The user information repository base DN and the attribute names of the user ID and password are specified in ua.conf (the integrated user management configuration file). To learn more about ua.conf, see 14.2.2 ua.conf (integrated user management configuration file).
(2) User information repository (in the database)
The integrated user management framework authenticates users based on the user information stored in the database. In the database, ensure that the passwords can be retrieved based on the user IDs.

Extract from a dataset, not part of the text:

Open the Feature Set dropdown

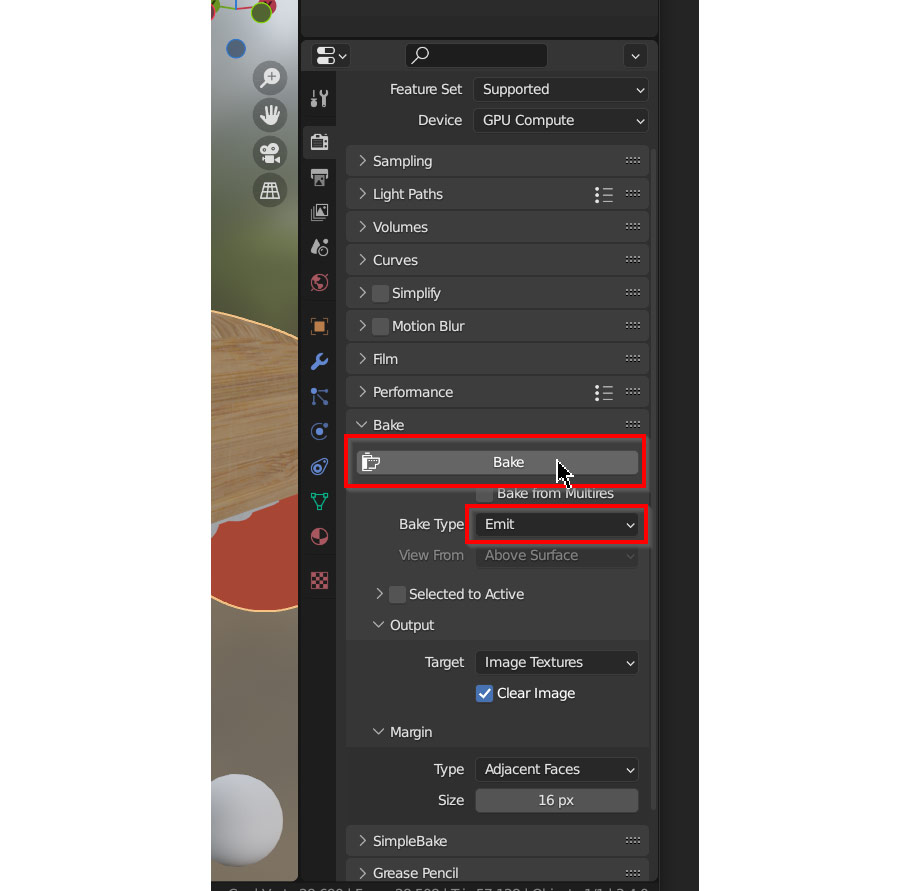[560, 89]
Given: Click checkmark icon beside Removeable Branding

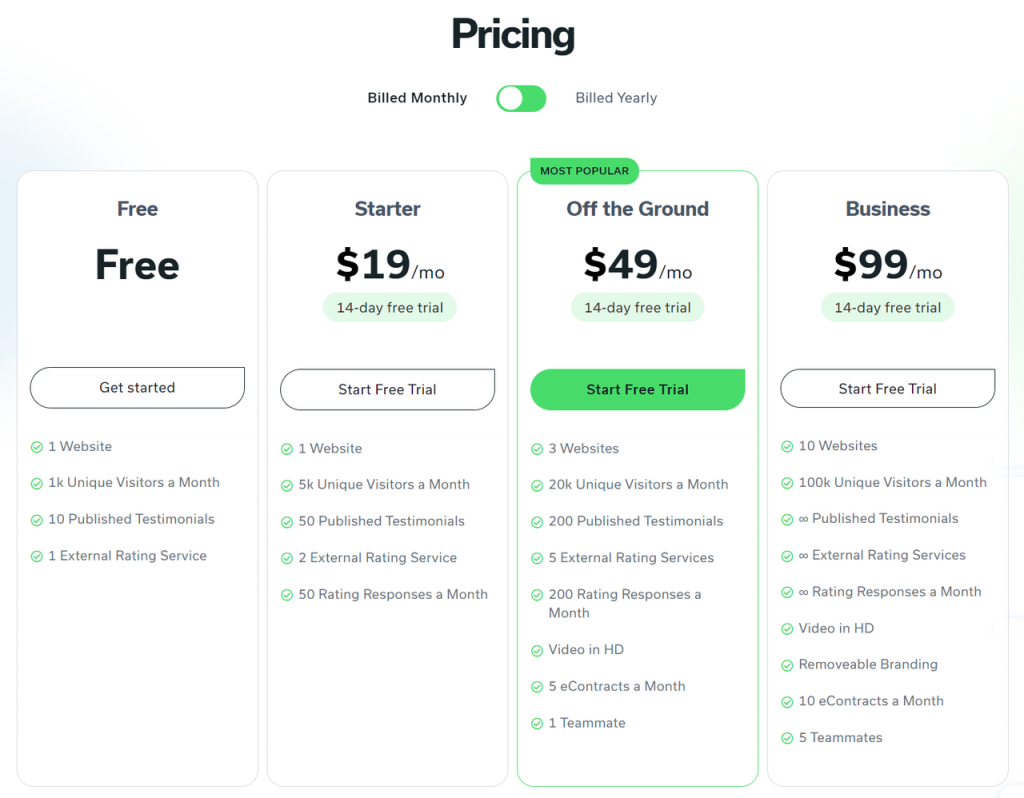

(3) Single sign-on information repository
The single sign-on information repository stores the system authentication and mapping information used to authenticate single sign-on users. The integrated user management framework implements single sign-on by mapping users based on the user information stored in the single sign-on information repository of the LDAP directory server. The user information in the single sign-on information repository can be referenced by using the single sign-on library. The following figure shows the DIT structure of the single sign-on information repository.
|
(a) Single sign-on information repository base DN
This is the uppermost entry of the DIT, which manages the necessary information for single sign-on. This entry is specified in ua.conf (the integrated user management configuration file). To learn more about ua.conf, see 14.2.2 ua.conf (integrated user management configuration file). The file is not case sensitive. The specified values are set to the ou attribute of the standard object class, organizationalUnit.
(b) Realms
The user information is managed per realm. The realm name in the single sign-on information repository is not case sensitive. The specified values are set to the ou attribute of the standard object class, organizationalUnit.
(c) User entry
This is the entry used to store the user authentication information and destination used for user management and the applications that can be accessed via single sign-on. The following figure shows the user entry structure.
|
- Administration identifier
-
This is the identifier that is automatically set when a user entry is registered in the single sign-on library.
- User ID
-
A unique user ID is specified for each realm by using a character string. The user ID is case sensitive.
- Encrypted data
-
This stores the data that needs to be encrypted at the time of registration. For example, the password is encrypted when stored in this attribute.
- Non-encrypted data
-
This stores the necessary information for authentication other than the user ID and the encrypted data that does not need to be encrypted. For example, the user group ID is stored here.
- DN of the user entry of the application with user management
-
This stores the destination (DN) of the user authentication information of the application with user management, which the user can access via single sign-on. It can have more than one value.